A Featured Character
Nilsen, no doubt, influenced many fiction writers to some degree, but one of the most sustained portrayals of a killer based on him is in Poppy Z. Brite's Exquisite Corpse. In that novel, she draws together two serial killers-Jay Byne, who lives in her hometown of New Orleans, and Andrew Compton from London.
To Compton, murder is an art. Since he was thirteen, he would imagine himself dead, using make-up to enhance the effect. He uses this talent to feign his own death so he can escape from prison. He then goes to the United States, where he meets Byrne, based in part on Jeffrey Dahmer. Together they pick out the perfect victim.
This story is filled with graphic descriptions of the dismemberment and decomposition of bodies. Brite was clearly (and admittedly) inspired by Nilsen's long and detailed account of his techniques. Her own killer, age 33, killed twenty-three boys and young men between 1977 and 1988. (Nilsen himself said that had he not been arrested, he would have continued what he was doing and might have left thousands of corpses.)

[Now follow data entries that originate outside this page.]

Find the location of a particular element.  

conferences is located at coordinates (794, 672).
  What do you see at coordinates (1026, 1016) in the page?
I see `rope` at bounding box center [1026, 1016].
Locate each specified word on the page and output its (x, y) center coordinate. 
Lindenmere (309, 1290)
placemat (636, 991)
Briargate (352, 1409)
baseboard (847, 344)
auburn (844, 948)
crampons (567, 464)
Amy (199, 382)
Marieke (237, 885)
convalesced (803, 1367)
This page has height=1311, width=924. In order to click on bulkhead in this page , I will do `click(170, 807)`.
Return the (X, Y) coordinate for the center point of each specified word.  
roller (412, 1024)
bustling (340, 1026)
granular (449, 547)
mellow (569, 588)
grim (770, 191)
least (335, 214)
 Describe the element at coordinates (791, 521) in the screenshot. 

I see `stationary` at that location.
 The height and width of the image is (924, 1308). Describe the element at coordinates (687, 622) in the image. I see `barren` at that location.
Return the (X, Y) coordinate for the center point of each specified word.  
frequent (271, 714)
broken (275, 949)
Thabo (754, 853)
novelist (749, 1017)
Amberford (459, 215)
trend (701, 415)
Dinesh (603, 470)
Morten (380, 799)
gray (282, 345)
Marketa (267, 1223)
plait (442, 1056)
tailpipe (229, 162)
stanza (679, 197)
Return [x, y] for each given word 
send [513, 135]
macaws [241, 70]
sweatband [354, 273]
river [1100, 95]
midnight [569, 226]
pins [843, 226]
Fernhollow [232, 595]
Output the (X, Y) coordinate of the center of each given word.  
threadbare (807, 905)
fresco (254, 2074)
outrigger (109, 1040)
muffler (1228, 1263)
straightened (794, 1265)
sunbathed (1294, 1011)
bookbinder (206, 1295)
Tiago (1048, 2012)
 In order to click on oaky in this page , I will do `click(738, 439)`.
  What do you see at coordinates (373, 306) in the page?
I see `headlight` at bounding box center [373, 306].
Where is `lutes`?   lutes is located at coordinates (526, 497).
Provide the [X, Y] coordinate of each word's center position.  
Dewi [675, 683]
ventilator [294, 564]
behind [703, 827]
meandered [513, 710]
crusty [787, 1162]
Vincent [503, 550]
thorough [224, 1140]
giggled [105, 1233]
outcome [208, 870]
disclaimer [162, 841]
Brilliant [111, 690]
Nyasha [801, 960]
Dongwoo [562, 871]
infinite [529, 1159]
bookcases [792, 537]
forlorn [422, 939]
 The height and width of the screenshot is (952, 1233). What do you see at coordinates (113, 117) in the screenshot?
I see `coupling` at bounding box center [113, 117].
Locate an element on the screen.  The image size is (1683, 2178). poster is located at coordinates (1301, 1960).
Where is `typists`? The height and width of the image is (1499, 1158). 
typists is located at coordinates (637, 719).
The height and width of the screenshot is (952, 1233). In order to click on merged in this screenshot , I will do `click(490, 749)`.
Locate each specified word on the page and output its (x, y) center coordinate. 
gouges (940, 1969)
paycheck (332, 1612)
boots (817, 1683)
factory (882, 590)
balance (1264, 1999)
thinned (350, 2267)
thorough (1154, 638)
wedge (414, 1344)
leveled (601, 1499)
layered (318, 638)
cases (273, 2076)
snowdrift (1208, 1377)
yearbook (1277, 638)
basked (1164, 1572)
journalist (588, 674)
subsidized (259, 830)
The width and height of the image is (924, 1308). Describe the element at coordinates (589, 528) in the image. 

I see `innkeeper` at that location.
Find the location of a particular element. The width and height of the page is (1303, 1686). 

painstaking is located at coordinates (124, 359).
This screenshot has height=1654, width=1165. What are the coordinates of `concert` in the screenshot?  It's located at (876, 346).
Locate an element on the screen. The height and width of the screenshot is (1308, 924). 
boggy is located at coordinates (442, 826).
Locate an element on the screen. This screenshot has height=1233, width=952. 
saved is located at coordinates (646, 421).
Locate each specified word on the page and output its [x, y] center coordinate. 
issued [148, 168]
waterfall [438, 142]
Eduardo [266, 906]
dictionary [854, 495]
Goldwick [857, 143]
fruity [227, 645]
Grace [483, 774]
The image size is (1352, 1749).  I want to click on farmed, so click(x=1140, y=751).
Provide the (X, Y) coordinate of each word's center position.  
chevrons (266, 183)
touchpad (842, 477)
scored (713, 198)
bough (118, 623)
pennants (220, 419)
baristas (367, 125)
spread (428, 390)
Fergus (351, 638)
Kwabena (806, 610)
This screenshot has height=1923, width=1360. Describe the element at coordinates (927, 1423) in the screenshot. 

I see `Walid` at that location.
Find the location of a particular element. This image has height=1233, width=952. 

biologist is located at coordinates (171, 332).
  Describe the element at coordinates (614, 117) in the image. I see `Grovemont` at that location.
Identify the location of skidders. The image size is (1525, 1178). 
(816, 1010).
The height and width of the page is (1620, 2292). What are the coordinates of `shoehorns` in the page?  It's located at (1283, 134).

Like Nilsen, his victims were transients, and he would take care of them in such a way as to make them pliable. Also like Nilsen, he enjoyed the act of murder ('though he chose the knife), but he did not much care for the necessary dismemberment afterward. He kept them in his flat for as long as a week, and he did not mind the odor of death. He wanted them with him so he would not feel alone. "A corpse could never walk away," he says. As he cut them up, he drank alcohol, just like Nilsen, and after he was incarcerated, he filled numerous notebooks with his introspection and recollections. Although Compton is much more of a predator than Nilsen, his psychology owes its inspiration to his real life counterpart.